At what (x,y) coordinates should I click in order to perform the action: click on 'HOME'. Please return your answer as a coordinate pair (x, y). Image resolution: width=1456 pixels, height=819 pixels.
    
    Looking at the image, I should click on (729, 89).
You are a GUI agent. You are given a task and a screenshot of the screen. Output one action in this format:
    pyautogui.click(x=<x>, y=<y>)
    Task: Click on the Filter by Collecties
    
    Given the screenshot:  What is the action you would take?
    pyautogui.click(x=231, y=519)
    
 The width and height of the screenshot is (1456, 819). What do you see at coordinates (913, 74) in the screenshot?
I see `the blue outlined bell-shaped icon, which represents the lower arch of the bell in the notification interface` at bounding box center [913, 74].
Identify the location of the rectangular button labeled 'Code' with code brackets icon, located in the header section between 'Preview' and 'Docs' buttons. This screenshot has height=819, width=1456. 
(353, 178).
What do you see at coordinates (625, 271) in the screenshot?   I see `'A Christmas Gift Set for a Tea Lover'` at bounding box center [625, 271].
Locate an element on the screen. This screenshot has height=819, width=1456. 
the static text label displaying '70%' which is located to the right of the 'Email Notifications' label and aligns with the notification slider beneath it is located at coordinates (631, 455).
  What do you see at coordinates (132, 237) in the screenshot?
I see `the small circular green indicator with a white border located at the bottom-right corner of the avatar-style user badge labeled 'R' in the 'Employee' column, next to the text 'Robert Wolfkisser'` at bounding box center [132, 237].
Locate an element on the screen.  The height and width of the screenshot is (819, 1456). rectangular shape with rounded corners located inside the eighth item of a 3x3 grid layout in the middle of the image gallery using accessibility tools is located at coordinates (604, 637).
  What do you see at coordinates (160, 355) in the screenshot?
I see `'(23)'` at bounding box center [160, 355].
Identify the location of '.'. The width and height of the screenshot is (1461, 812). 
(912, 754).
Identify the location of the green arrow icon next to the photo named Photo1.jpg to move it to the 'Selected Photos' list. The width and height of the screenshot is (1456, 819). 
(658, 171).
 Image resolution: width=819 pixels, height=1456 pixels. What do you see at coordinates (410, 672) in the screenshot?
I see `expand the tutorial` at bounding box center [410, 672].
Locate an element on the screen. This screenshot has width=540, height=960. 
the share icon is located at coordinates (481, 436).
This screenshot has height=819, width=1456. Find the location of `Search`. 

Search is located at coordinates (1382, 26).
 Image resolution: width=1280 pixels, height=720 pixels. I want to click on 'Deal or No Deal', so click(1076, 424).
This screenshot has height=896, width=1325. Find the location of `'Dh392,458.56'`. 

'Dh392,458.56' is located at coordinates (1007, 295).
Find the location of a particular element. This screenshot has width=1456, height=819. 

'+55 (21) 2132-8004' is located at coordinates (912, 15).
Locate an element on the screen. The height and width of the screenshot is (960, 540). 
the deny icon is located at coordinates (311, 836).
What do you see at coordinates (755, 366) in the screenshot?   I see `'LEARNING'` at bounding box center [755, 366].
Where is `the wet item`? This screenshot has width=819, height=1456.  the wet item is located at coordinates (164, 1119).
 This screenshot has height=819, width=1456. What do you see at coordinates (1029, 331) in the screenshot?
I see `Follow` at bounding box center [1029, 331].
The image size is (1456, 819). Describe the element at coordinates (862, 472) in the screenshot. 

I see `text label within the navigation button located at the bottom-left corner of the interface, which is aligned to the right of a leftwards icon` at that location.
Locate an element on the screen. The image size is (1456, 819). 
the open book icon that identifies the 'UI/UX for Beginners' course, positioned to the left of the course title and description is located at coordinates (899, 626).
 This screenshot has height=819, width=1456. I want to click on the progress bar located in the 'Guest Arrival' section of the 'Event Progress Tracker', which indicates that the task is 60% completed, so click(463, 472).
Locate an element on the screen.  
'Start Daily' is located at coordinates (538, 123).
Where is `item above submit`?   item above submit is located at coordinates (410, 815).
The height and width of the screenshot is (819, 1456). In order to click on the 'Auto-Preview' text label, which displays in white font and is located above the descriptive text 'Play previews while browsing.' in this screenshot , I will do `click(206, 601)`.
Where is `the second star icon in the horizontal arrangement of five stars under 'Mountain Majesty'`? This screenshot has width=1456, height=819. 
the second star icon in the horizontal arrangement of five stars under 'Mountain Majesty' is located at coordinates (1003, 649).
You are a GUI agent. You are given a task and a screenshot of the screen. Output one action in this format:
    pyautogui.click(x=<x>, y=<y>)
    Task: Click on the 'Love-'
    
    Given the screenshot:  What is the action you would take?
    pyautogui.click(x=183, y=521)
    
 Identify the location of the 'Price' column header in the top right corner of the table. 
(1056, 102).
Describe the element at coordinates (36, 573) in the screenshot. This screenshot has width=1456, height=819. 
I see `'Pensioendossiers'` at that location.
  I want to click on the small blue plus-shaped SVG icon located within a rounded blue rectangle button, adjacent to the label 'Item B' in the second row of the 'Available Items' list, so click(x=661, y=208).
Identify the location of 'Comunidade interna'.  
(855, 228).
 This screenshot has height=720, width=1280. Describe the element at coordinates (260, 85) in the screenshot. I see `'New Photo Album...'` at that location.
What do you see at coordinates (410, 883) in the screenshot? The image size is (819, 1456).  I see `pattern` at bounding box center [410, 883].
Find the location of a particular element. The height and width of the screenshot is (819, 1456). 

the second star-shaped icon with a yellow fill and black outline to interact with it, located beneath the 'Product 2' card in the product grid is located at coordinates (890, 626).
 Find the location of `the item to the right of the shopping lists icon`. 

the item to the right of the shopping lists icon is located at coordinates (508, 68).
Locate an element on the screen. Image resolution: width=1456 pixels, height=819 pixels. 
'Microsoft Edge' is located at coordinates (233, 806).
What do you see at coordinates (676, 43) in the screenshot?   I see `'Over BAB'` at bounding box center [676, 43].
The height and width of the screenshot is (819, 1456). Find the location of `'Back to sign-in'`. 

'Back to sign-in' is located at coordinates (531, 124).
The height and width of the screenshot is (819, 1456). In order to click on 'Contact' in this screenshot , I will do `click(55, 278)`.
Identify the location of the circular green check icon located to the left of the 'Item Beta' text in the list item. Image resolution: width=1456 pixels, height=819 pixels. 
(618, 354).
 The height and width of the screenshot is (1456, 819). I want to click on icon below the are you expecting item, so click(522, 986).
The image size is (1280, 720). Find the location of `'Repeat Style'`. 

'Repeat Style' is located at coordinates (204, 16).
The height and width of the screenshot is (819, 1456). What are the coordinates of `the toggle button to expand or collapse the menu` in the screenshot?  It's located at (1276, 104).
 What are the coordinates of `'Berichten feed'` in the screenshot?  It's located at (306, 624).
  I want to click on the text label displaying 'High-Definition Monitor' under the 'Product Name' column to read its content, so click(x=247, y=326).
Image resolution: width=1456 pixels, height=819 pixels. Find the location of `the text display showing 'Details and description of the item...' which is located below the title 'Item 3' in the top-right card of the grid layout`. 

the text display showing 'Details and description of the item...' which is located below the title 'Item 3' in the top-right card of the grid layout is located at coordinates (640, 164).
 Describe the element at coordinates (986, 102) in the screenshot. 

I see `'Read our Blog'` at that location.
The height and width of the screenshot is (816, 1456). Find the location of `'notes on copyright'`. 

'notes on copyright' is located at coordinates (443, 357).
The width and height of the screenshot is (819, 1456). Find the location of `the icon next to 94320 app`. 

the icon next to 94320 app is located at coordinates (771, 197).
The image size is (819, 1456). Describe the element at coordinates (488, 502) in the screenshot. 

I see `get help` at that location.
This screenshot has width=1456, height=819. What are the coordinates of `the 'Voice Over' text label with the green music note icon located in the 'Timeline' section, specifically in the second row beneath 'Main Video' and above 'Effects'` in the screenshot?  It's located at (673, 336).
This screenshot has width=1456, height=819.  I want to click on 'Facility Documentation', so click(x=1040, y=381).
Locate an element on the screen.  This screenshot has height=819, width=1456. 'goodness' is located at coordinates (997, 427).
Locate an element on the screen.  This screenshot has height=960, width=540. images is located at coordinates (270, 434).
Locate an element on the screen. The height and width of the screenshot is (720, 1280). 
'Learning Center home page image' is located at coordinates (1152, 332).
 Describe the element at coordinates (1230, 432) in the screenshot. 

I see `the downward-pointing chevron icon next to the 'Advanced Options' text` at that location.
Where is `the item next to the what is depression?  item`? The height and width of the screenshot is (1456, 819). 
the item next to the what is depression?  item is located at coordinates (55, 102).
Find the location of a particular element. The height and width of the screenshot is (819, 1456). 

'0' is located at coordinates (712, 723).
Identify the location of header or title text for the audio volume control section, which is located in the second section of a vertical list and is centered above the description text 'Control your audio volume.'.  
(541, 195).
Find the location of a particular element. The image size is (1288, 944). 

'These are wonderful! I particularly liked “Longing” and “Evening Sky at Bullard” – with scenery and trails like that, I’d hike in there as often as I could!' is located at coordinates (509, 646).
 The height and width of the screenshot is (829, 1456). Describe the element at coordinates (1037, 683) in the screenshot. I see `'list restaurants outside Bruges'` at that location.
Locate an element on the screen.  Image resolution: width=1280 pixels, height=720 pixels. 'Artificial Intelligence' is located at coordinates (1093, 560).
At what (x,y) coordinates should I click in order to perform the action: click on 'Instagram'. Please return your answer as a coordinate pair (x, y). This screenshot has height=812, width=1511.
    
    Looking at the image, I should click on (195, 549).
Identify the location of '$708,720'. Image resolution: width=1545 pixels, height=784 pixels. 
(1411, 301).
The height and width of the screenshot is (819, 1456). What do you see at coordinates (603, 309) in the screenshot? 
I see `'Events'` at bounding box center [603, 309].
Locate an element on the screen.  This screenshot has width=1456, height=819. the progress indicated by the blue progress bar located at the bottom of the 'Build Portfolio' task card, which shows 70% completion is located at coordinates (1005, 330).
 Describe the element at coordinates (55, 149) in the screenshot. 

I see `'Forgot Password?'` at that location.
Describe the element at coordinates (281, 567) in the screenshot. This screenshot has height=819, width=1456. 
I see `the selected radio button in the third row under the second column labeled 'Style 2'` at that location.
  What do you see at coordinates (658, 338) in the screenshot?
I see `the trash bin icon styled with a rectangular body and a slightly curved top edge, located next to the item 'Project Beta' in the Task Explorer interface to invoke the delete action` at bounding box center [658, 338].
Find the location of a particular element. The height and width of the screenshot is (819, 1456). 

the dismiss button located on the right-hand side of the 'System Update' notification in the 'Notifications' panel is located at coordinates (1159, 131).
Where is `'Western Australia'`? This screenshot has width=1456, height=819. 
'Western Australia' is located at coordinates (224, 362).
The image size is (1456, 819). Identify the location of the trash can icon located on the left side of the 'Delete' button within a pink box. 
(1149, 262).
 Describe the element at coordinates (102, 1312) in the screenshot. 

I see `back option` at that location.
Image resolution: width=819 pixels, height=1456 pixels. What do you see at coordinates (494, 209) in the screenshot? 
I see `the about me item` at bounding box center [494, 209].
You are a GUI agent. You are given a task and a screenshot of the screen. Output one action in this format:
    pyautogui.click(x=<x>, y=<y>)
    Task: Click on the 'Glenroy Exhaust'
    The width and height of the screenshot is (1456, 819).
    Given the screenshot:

------------

• To be done:
Substitute "Locate" for "Find the location of" in the data from the line containing "I want to click on the small" through the line containing "coordinates (233, 806).", and give back only those lines, otherwise unchanged.

• Solution for this task:
  I want to click on the small blue plus-shaped SVG icon located within a rounded blue rectangle button, adjacent to the label 'Item B' in the second row of the 'Available Items' list, so click(x=661, y=208).
Identify the location of 'Comunidade interna'.  
(855, 228).
 This screenshot has height=720, width=1280. Describe the element at coordinates (260, 85) in the screenshot. I see `'New Photo Album...'` at that location.
What do you see at coordinates (410, 883) in the screenshot? The image size is (819, 1456).  I see `pattern` at bounding box center [410, 883].
Locate a particular element. The height and width of the screenshot is (819, 1456). 

the second star-shaped icon with a yellow fill and black outline to interact with it, located beneath the 'Product 2' card in the product grid is located at coordinates (890, 626).
 Locate `the item to the right of the shopping lists icon`. 

the item to the right of the shopping lists icon is located at coordinates (508, 68).
Locate an element on the screen. Image resolution: width=1456 pixels, height=819 pixels. 
'Microsoft Edge' is located at coordinates (233, 806).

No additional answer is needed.